Given the entries that follow, write out exactly the lines starting at the one containing "532x420 pixels." and ending at the one containing "Given: Click the MarkInUse(STRING", both ends included, and only those.

Stored items from a collection
------------------------------------
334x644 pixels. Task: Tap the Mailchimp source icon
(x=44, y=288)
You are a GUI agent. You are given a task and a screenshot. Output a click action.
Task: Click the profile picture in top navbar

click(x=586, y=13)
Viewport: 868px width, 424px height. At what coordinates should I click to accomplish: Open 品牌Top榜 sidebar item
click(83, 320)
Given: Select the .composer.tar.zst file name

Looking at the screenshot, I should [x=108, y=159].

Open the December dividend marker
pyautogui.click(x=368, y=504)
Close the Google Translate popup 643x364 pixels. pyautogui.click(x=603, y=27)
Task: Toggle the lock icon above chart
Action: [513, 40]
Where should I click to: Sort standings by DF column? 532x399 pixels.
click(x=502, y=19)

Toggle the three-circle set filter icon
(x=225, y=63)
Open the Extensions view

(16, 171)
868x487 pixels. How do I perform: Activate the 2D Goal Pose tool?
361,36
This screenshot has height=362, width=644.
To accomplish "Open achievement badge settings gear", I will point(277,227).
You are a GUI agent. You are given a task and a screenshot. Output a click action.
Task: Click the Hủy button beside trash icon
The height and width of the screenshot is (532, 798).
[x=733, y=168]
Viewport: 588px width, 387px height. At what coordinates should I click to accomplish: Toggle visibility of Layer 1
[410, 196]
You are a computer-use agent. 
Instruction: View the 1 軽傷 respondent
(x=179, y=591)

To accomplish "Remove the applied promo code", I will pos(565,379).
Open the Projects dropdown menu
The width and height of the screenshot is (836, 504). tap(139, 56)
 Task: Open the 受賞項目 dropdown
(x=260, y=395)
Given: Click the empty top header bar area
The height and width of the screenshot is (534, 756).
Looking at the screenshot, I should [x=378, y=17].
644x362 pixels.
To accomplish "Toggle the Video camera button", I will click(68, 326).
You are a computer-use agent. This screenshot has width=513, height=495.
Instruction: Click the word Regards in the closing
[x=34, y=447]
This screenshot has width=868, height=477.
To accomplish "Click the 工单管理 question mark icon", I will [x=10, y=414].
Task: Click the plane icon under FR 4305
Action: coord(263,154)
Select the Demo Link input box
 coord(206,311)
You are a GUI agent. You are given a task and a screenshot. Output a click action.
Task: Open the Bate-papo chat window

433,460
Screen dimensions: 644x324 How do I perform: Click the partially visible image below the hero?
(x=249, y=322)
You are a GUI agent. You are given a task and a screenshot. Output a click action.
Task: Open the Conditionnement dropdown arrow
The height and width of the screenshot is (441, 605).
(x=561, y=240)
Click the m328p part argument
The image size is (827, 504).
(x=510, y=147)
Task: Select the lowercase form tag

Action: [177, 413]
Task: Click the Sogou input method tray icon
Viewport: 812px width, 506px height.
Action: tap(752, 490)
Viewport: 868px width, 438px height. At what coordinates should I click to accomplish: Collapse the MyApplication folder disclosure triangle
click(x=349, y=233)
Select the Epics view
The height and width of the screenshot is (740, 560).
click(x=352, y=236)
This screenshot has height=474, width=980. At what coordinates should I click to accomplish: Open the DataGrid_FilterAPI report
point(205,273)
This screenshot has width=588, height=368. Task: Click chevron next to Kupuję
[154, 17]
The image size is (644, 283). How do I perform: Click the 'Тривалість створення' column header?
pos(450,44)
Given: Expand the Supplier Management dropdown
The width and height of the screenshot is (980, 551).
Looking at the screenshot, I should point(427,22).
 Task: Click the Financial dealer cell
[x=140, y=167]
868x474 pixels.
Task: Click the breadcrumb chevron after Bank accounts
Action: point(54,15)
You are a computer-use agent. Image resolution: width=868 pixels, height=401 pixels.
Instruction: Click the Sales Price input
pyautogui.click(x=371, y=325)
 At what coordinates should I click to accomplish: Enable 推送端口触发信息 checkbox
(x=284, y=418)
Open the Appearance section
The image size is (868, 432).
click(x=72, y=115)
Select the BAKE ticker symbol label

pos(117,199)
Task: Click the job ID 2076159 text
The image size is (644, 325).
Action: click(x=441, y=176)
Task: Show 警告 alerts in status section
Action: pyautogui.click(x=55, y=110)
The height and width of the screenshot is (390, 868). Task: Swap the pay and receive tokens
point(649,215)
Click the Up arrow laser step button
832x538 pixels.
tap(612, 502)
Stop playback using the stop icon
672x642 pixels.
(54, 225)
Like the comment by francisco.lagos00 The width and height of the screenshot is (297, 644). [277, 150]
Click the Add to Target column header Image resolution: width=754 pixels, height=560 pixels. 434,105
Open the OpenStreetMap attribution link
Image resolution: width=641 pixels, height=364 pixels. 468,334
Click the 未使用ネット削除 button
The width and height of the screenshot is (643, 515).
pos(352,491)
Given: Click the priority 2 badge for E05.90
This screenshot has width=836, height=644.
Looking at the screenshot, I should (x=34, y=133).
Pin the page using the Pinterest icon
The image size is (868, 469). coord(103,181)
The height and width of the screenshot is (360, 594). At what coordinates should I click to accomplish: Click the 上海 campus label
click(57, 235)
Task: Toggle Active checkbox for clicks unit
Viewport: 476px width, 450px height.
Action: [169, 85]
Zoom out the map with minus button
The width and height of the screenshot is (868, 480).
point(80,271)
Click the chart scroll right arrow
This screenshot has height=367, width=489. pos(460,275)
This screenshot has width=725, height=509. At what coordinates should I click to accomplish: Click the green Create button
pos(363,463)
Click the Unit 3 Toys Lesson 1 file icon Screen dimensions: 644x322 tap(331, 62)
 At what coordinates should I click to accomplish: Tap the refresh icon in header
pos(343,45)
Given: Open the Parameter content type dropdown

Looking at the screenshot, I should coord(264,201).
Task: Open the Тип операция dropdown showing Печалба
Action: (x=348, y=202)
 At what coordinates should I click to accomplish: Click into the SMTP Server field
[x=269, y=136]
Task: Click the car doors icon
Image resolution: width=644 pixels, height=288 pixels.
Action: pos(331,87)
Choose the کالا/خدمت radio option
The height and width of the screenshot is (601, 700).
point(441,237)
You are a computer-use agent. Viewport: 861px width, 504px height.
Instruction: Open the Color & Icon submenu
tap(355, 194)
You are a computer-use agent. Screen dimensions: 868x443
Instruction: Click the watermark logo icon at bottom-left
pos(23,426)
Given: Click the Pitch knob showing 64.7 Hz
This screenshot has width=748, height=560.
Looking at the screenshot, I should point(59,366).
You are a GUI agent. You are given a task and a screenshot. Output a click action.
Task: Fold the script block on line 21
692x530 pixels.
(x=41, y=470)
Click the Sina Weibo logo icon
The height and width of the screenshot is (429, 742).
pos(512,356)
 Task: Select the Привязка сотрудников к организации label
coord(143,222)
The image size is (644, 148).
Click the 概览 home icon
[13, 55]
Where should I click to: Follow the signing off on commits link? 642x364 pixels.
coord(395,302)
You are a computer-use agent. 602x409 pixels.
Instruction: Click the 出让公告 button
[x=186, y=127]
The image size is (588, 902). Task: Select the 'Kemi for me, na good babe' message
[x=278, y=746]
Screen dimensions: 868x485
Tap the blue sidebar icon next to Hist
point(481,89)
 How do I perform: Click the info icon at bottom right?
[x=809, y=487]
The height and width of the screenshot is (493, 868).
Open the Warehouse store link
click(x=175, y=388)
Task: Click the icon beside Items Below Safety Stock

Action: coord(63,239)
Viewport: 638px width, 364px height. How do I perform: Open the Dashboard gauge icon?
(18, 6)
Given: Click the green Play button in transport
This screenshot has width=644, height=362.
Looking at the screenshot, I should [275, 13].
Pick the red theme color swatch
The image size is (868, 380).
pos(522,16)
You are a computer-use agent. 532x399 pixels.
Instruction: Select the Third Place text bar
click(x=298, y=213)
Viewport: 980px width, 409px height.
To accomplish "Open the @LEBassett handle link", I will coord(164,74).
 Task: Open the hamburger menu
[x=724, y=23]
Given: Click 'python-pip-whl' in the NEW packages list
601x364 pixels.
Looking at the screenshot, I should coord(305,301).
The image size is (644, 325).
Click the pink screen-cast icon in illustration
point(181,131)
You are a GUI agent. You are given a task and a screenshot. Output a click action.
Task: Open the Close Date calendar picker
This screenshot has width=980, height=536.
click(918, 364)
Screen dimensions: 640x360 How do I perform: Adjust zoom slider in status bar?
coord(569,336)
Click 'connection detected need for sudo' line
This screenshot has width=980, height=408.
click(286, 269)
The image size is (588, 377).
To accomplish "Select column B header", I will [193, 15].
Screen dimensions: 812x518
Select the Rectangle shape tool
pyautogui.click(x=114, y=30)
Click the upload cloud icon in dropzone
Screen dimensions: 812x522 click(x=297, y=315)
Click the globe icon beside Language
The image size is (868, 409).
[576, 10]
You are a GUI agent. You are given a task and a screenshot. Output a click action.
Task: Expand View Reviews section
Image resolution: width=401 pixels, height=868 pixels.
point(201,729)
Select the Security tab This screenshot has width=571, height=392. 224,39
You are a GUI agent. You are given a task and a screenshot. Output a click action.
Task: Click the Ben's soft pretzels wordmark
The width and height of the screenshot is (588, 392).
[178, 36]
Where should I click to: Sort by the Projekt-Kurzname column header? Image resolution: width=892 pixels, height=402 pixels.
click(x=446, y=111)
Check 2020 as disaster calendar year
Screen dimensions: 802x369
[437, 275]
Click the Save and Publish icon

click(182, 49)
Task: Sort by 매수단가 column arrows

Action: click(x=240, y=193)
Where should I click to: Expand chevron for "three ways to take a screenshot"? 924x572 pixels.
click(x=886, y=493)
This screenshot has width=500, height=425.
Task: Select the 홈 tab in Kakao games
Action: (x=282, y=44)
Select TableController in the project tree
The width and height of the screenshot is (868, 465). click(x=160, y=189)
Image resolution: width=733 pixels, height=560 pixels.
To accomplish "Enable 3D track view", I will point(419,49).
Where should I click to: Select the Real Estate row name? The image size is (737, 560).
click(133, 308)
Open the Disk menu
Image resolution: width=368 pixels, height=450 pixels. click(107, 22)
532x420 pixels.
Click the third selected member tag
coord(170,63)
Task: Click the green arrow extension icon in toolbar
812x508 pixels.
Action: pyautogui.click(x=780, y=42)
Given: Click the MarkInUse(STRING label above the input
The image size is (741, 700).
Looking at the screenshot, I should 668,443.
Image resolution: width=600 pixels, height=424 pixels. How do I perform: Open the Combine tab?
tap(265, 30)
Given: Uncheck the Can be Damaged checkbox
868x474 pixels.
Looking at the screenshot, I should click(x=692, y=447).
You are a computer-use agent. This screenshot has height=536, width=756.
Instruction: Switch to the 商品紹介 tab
------------------------------------
Result below:
532x420 pixels.
Click the third selected member tag
coord(170,63)
Task: Click the green arrow extension icon in toolbar
812x508 pixels.
Action: pyautogui.click(x=780, y=42)
Given: Click the MarkInUse(STRING label above the input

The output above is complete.